Dans ce livre publié fin 2023 par la maison d’édition Argo, les trois auteurs de l’Institut d’histoire contemporaine de l’Académie des sciences de la République tchèque se concentrent progressivement sur trois groupes de gauche qui étaient actifs en dehors de la Tchécoslovaquie entre 1968 et 1989. Dans le chapitre « Socialisme sans Moscou », l’historienne Kristina Andělová décrit le développement du groupe autour du bimensuel Listy, qui comprenait d’éminents communistes réformateurs associés au Printemps de Prague, comme Jiří Pelikán ou Zdeněk Mlynář. Jiří Suk s’intéresse à un groupe de réfugiés étudiants autour du trimestriel socialiste révolutionnaire Infomat. Tomáš Zahradníček décrit ensuite l’environnement de la social-démocratie exilée dans son chapitre.
Depuis sa fondation en 1971, le magazine Listy s’est profilé comme une tribune de l’opposition socialiste tchécoslovaque. À travers la déclaration du rédacteur en chef, Jiří Pelikán, le directeur de la Télévision tchécoslovaque licencié après l’invasion soviétique, le bimensuel soutenait les idées du socialisme démocratique. Selon Pelikán, le magazine devait être « un interprète de la lutte de notre peuple contre l’occupation et la soi-disant normalisation ».
Dans la réalité actuelle de la mort clinique de la gauche politique et de la désunion désorientée de la gauche, le récit intellectuel de l’exil de gauche semble presque incroyable.
L’une des disputes les plus intéressantes dans Listy a été menée par d’anciens dignitaires du parti sur la question de savoir s’il est possible de maintenir l’hégémonie du socialisme démocratique tout en remettant en question et en critiquant certaines des procédures du Parti communiste. Andělová souligne judicieusement que « l’opposition indépendante » n’a jamais été envisagée dans la pensée communiste réformiste, et la pluralité politique n’était pas comprise par le cercle éditorial autour de Listy comme une compétition de partis politiques sur le modèle des démocraties capitalistes occidentales. Ils étaient bien plus préoccupés par une sorte de « correctif du parti » qui adhérerait à la doctrine politique marxiste.
Les réactions du socialisme démocratique à l’apparition de la Charte 77 sont vraiment intéressantes. La plupart des documents publiés par la Charte ont été réimprimés textuellement dans Listy et les auteurs de Listy ont participé aux débats sur l’orientation future et la forme de la lutte politique de toute la communauté de la charte.
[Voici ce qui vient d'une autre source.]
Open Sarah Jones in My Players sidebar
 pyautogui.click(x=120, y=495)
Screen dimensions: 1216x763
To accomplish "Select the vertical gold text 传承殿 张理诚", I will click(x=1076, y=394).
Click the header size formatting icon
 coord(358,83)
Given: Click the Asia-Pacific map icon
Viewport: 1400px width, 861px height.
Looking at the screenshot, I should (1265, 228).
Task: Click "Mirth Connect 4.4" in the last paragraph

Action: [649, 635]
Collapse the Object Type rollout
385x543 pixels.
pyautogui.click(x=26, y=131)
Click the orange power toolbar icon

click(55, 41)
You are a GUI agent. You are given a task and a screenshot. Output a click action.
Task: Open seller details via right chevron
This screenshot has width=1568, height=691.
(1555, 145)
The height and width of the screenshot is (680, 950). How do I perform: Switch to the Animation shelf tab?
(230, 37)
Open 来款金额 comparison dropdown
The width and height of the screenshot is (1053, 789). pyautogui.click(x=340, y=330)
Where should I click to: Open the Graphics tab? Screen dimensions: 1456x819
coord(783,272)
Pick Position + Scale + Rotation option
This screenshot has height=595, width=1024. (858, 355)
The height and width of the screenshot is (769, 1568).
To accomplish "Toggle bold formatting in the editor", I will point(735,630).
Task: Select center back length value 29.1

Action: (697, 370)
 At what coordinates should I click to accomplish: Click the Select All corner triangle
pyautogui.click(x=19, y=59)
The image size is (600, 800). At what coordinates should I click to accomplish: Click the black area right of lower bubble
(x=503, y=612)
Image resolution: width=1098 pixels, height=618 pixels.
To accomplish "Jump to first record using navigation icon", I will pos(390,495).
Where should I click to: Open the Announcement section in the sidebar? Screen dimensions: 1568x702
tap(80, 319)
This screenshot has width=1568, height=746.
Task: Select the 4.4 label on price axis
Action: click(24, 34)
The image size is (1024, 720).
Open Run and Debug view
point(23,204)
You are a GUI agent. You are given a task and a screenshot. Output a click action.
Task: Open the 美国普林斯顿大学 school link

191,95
Listy eux-mêmes étaient ensuite introduits clandestinement en Tchécoslovaquie grâce à la connexion de Jiří Pelikán avec le dissident pragois Petr Pithart.
Dans les débats internes à la Charte, Zdeněk Mlynář plaidait pour la formation d’un mouvement de masse indépendant au sein du Parti communiste tchécoslovaque (KSČ) sur le modèle de Solidarność polonaise et la transformation du mouvement de la Charte en un parti politique. Il mettait également en garde contre les accents de « politique non politique » et l’ambition de s’échapper vers une « sphère indépendante » en dehors du pouvoir d’un régime autoritaire. Il voyait dans cela le risque de « ghettoïsation » de la Charte et son enfermement dans la dichotomie élitiste des intellectuels contre « le peuple », tandis que les intellectuels avec leur conscience fuiraient dans la sphère non politique, mais abandonneraient aussi les « masses », dont la mobilisation est nécessaire pour déclencher un véritable changement politique.
Finalement, cependant, les masses n’ont pas été mobilisées par le discours communiste réformiste ou le mouvement des droits humains de la politique non politique, mais plutôt par l’effondrement du Parti communiste et par la suite un mélange de diverses promesses néolibérales sur la « certitude décuplée » et le « retour à l’Ouest » de Václav Klaus.
L’histoire du groupe autour du trimestriel Informáční materiály (Infomat en abrégé) montre peut-être le plus puissamment à quel point l’identification de la gauche avec la politique du KSČ de Husák est erronée. Le groupe était composé principalement de « jeunes gauchistes radicaux tchèques », comme les décrit Jiří Suk. Il s’agissait principalement de jeunes étudiants influencés par de nombreuses écoles de pensée et courants, mais au moins jusqu’à la présentation de la Charte, Infomat était uni par un point de départ trotskyste et une connexion avec le principal marxiste bruxellois Ernest Mandel.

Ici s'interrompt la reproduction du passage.